Os pesquisadores constaram que, em cães naturalmente infectados pela Leishmania infantum, o tratamento com o medicamento convencional, o alopurinol, em associação com os lipossomas encapsulando o antimonial levou à cura em pelo menos 50% dos animais, uma taxa inédita se comparada a outros tratamentos. Esse resultado significa que o parasita não foi mais detectado pelos exames na metade dos cães tratados. Além disso, todos os animais submetidos ao tratamento deixaram de transmitir o parasita para o mosquito-palha, quebrando o ciclo de transmissão da doença do cão para o ser humano ou para outro cão. Portanto, a importância da pesquisa está na descoberta de um novo tratamento para curar os cães, evitando, assim, que os animais com calazar sejam submetidos ao sacrifício. Além disso, o tratamento dos cães infectados reduz a transmissão da doença para humanos.
A associação do medicamento ao lipossoma por meio da nanotecnologia, criando um “nanossistema carreador”, alterou a farmacocinética do antimonial, ou seja, a sua concentração e circulação no organismo, em função do tempo, foram otimizadas. Carregado pelo lipossoma, o antimonial é rapidamente acumulado nos principais locais do organismo onde o parasita se encontra. Outra vantagem é a liberação gradual do medicamento, que permanece por mais tempo agindo os tecidos infectados. Fora da cápsula, a maior parte do medicamento seria rapidamente eliminada pelos rins. Enquanto o tratamento tradicional, sem o uso do lipossoma, deixa menos de 0,1% da dose do medicamento nos órgãos, com a nova tecnologia é mantida cerca de 50% por até quatro dias. Além de aumentar a eficácia do tratamento, os efeitos colaterais também são reduzidos devido à diminuição da quantidade do medicamento administrado ao animal doente e do número de doses necessárias.

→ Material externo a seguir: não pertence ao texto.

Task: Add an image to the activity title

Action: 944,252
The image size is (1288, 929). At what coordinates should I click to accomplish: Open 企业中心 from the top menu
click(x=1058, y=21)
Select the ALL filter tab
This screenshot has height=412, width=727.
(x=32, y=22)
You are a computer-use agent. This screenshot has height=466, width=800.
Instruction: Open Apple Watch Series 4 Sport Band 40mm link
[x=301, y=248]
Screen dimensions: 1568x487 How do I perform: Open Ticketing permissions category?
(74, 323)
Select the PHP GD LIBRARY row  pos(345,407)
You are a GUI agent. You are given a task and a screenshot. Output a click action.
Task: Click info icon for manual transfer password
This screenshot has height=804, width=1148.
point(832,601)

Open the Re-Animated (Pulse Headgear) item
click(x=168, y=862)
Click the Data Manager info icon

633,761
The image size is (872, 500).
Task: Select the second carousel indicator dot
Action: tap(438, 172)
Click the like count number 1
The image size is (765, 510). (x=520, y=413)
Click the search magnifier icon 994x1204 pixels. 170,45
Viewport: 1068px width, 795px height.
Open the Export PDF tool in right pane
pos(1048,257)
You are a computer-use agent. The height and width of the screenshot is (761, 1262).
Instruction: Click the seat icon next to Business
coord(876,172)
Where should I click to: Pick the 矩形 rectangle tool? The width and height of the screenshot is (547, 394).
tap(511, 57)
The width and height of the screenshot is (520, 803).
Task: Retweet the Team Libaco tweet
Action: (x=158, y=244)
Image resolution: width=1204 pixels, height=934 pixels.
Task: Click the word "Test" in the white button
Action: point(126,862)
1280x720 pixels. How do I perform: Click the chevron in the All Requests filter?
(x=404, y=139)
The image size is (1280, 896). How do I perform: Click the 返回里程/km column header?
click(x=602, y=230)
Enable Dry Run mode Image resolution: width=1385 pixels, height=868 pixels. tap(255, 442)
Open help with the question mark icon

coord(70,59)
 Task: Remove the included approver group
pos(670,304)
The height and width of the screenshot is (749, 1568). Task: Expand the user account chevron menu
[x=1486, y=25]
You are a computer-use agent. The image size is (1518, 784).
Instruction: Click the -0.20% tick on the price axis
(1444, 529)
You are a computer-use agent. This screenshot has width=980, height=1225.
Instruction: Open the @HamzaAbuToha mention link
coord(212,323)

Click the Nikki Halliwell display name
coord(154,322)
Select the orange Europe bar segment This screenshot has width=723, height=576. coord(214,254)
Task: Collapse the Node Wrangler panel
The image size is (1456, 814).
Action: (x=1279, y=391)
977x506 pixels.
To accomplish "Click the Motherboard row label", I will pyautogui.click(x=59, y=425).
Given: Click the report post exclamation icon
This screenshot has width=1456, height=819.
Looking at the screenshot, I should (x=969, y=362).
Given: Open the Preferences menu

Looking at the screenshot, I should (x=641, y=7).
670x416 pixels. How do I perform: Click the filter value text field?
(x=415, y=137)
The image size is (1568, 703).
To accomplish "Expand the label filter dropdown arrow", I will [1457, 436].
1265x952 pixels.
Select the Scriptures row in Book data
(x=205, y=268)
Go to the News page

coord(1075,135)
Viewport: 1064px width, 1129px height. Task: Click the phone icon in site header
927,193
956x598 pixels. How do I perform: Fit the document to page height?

Agora, os pesquisadores querem avaliar a eficácia do tratamento com uma mistura de lipossomas convencionais e daqueles lipossomas de circulação prolongada (com superfície modificada), com o objetivo de alcançar a taxa de 100% de cura. Os resultados abrem caminho para a cura da leishmaniose visceral canina e mudança nas medidas de controle da doença, que determinam o sacrifício dos cães com calazar.